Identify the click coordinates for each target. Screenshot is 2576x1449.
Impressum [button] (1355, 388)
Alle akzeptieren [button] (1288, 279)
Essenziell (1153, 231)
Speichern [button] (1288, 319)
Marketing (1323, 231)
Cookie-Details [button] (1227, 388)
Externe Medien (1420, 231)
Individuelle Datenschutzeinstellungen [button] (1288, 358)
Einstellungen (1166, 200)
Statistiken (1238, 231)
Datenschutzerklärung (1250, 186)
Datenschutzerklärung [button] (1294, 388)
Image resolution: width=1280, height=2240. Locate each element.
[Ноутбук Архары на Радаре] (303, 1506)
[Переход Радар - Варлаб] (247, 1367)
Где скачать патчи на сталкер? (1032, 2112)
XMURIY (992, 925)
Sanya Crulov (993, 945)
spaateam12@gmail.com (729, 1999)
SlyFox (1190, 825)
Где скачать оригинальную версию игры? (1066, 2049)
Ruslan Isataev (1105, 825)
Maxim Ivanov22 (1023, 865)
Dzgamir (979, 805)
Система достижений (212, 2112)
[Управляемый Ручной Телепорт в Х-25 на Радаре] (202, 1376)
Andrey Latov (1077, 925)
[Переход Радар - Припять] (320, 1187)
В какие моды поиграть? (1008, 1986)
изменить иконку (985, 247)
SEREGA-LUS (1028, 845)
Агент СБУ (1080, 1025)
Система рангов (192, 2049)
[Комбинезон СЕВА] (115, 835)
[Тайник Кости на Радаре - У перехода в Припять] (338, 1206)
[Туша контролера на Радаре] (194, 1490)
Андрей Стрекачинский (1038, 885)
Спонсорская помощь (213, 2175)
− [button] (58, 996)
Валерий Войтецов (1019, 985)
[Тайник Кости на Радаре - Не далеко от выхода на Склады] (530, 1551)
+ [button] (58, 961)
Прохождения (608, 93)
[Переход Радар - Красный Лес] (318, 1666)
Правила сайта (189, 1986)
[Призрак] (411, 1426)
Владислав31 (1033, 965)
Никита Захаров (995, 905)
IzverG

*WORK REQUEST*:
Note each line of the entries that has "Datenschutzerklärung" in it, and copy those lines.

*SOLUTION TO THIS TASK*:
Datenschutzerklärung (1250, 186)
Datenschutzerklärung [button] (1294, 388)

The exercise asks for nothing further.